### TASK
Only the tail of the listing is wanted: the line containing "Click the page scrollbar on the right" and all after it, repeated exactly, pictures omitted.

### RECORD EXTRACTS
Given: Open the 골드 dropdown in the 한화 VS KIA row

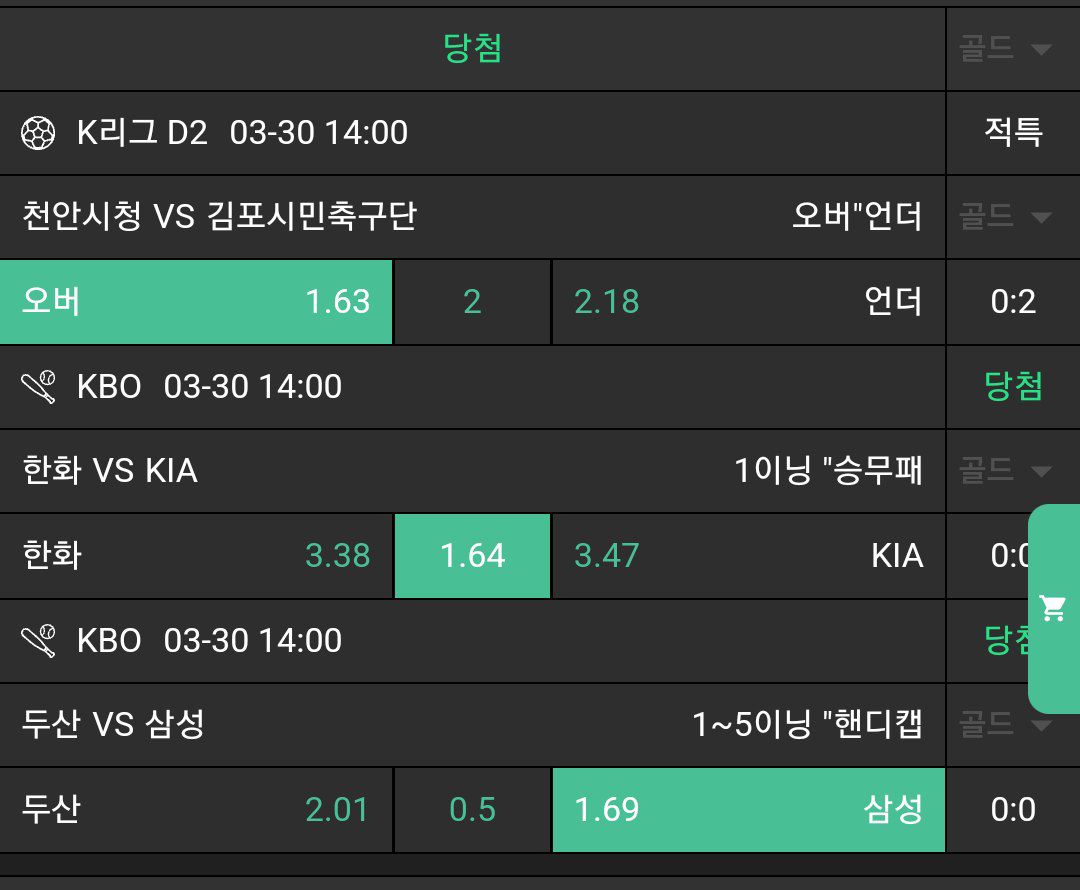Looking at the screenshot, I should coord(1006,470).
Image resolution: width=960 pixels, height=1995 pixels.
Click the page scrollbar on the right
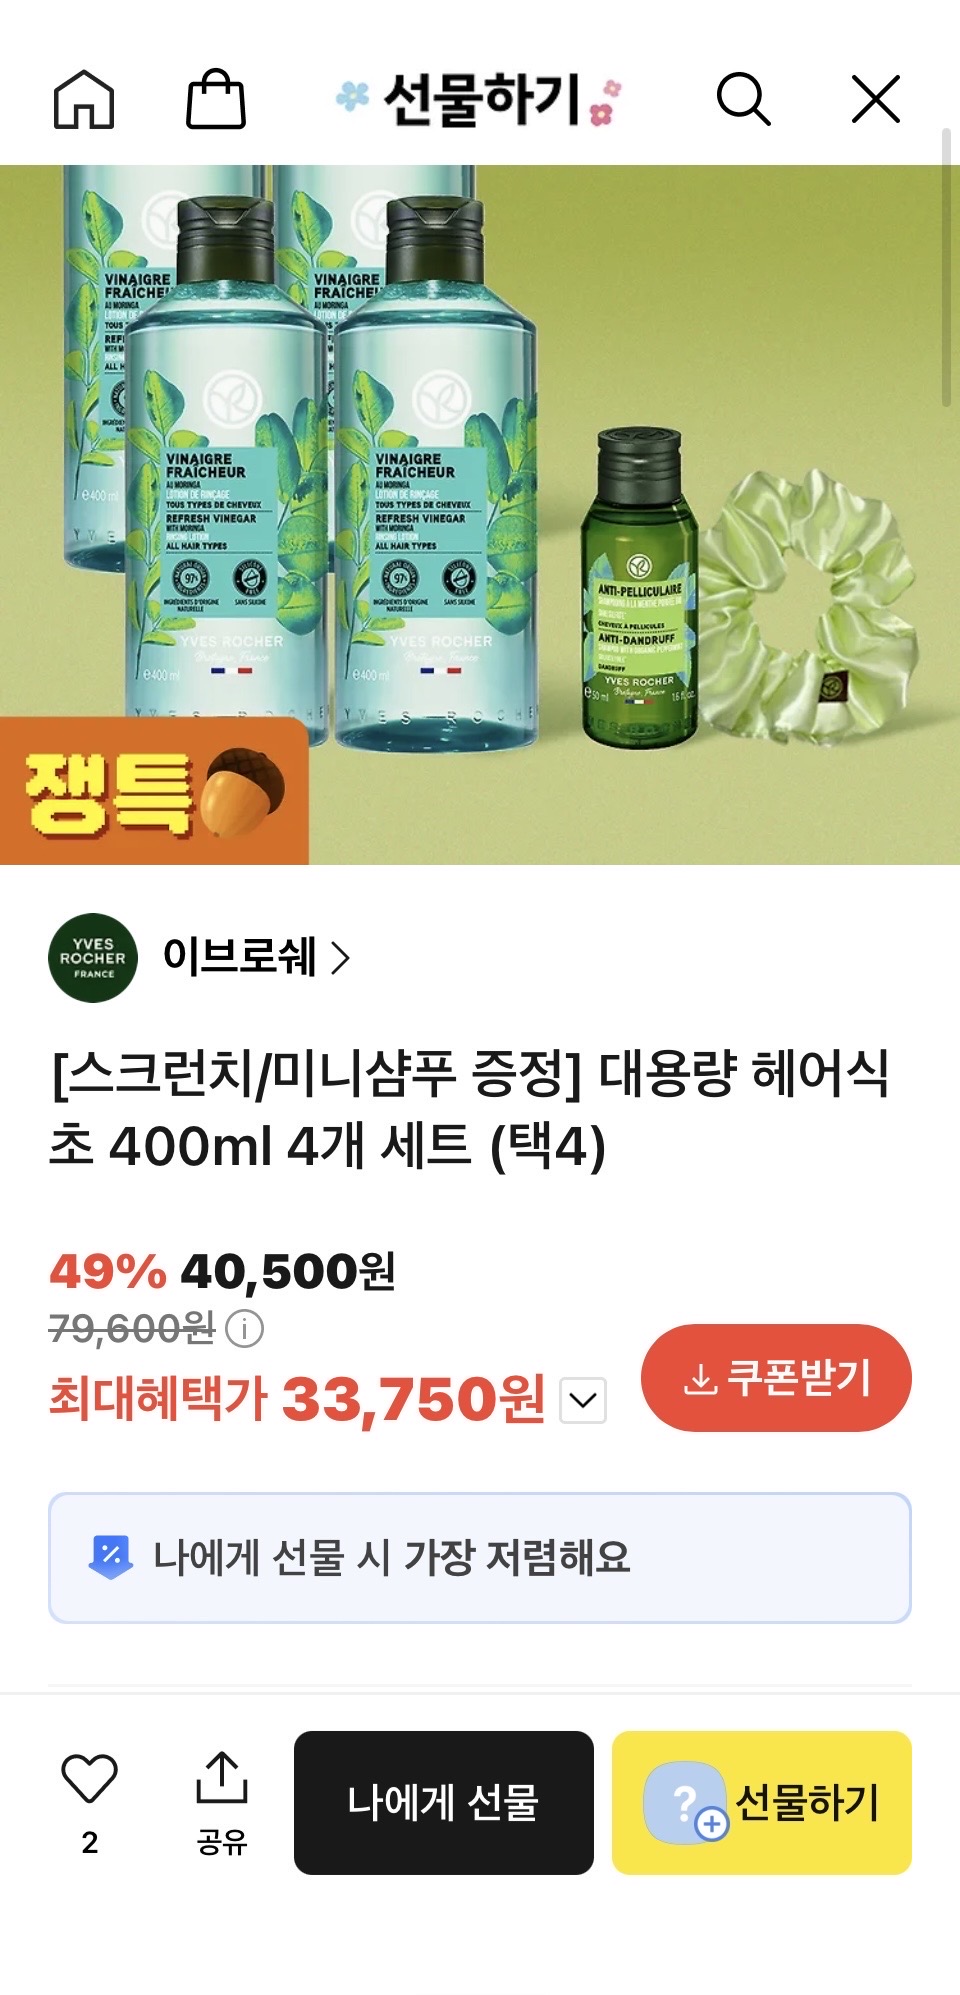tap(946, 268)
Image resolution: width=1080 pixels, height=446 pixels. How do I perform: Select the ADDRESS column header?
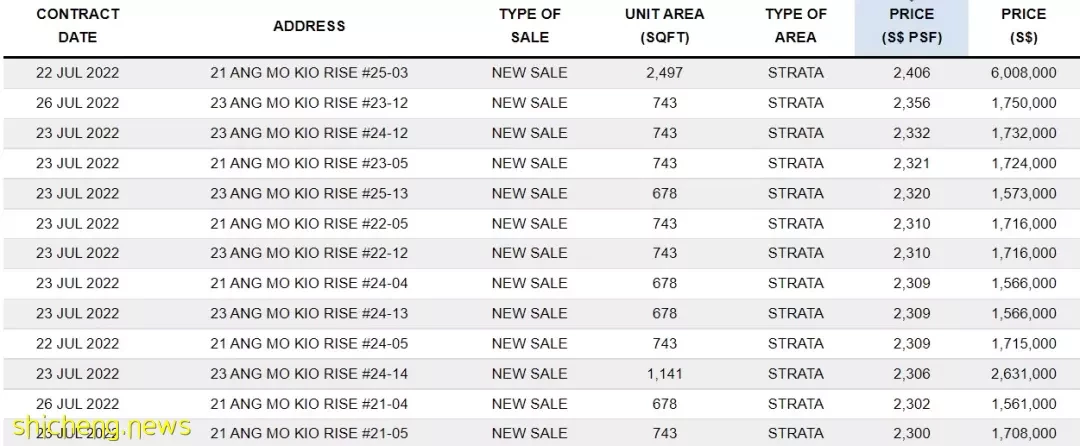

### YOUR RESPONSE
Click the page scrollbar on the right
tap(946, 268)
Image resolution: width=1080 pixels, height=446 pixels. How do I perform: Select the ADDRESS column header?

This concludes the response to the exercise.